• **Problem statement**
The reply needs the lines from the one containing "Image resolution: width=707" through the end of the material, each repeated exactly, and no pictures.

>>>>>

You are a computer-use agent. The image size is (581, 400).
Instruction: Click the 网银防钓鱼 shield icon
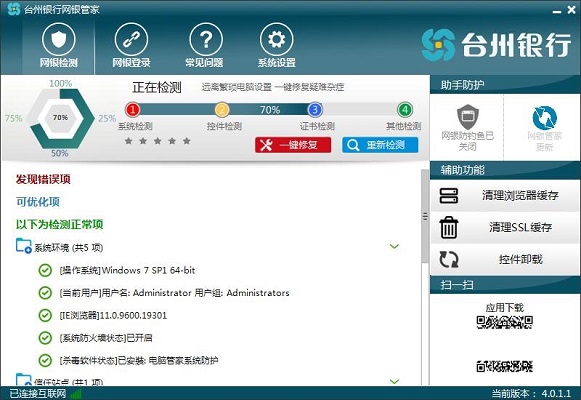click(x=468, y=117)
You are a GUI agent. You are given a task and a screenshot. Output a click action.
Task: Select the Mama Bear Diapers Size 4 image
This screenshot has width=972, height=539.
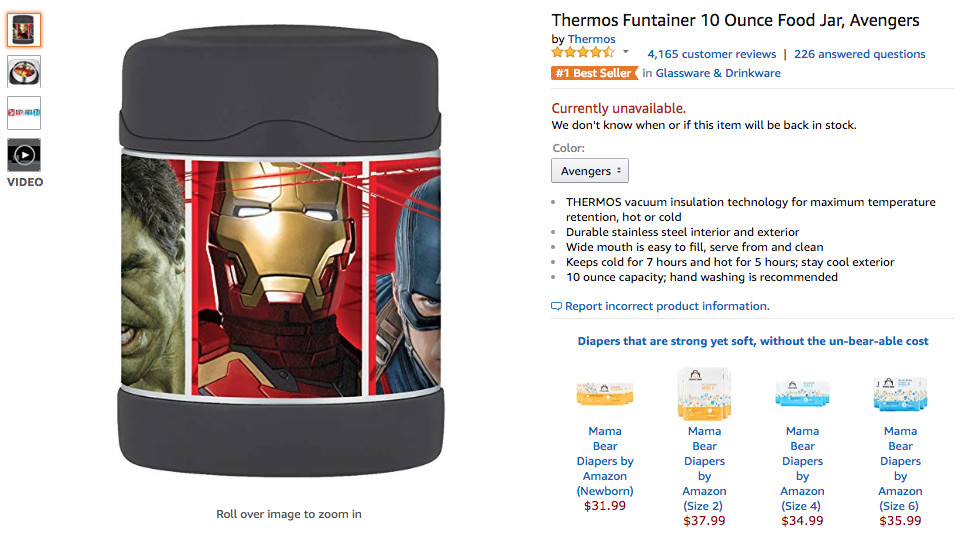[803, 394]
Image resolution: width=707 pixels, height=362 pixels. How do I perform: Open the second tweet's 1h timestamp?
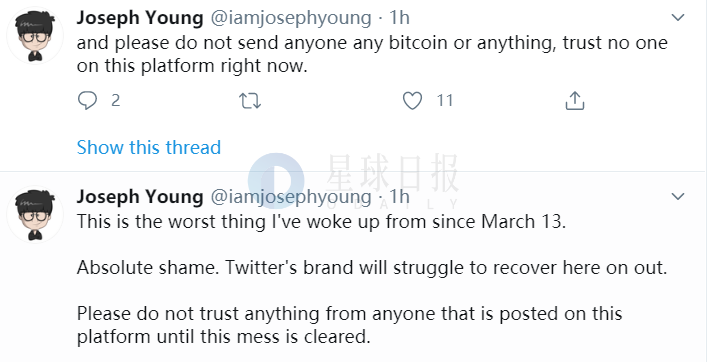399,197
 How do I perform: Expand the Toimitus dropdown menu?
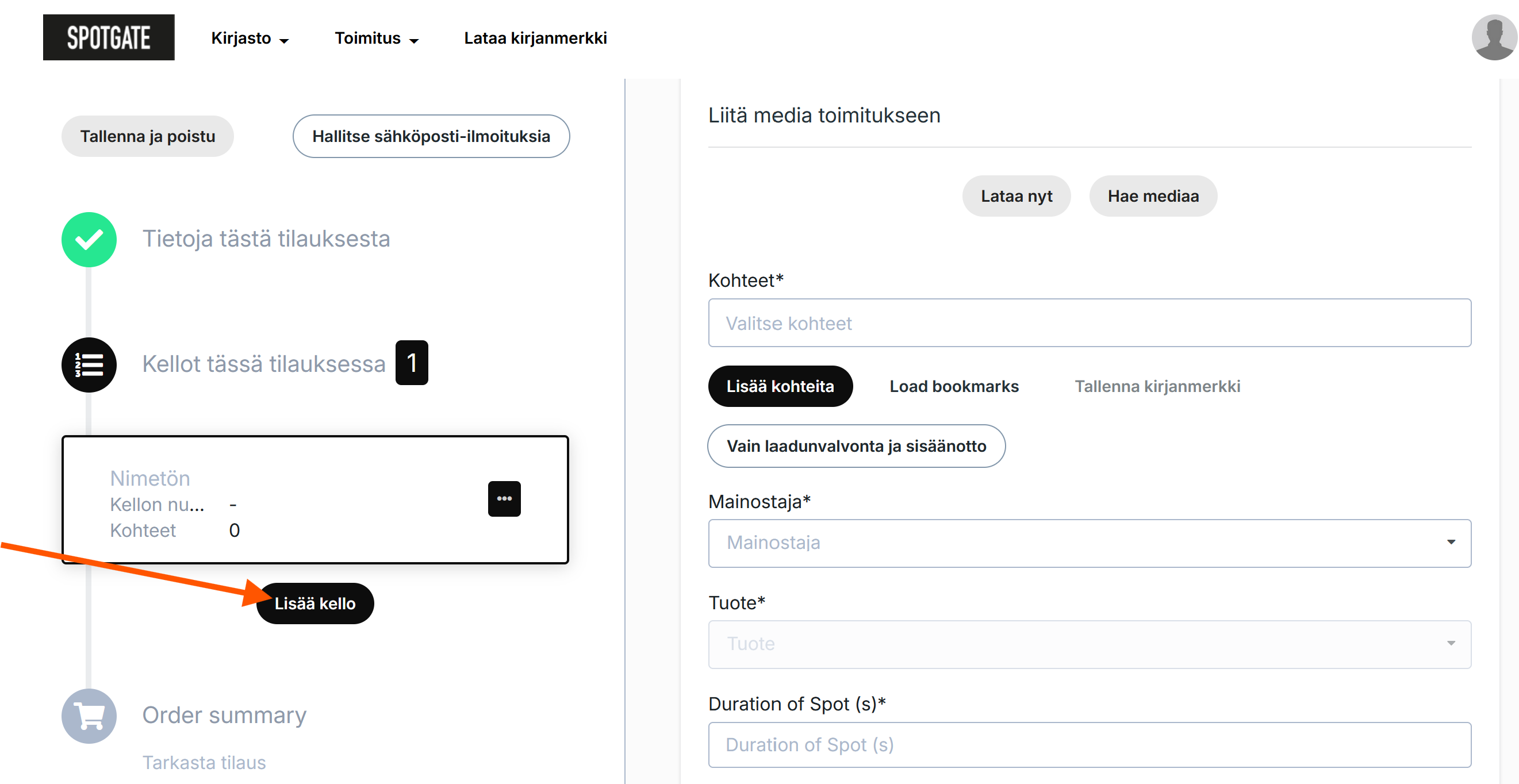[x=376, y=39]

<<<<<

• **Answer for the task**
Image resolution: width=707 pixels, height=362 pixels. How do I perform: Open the second tweet's 1h timestamp?
399,197
 How do I perform: Expand the Toimitus dropdown menu?
[x=376, y=39]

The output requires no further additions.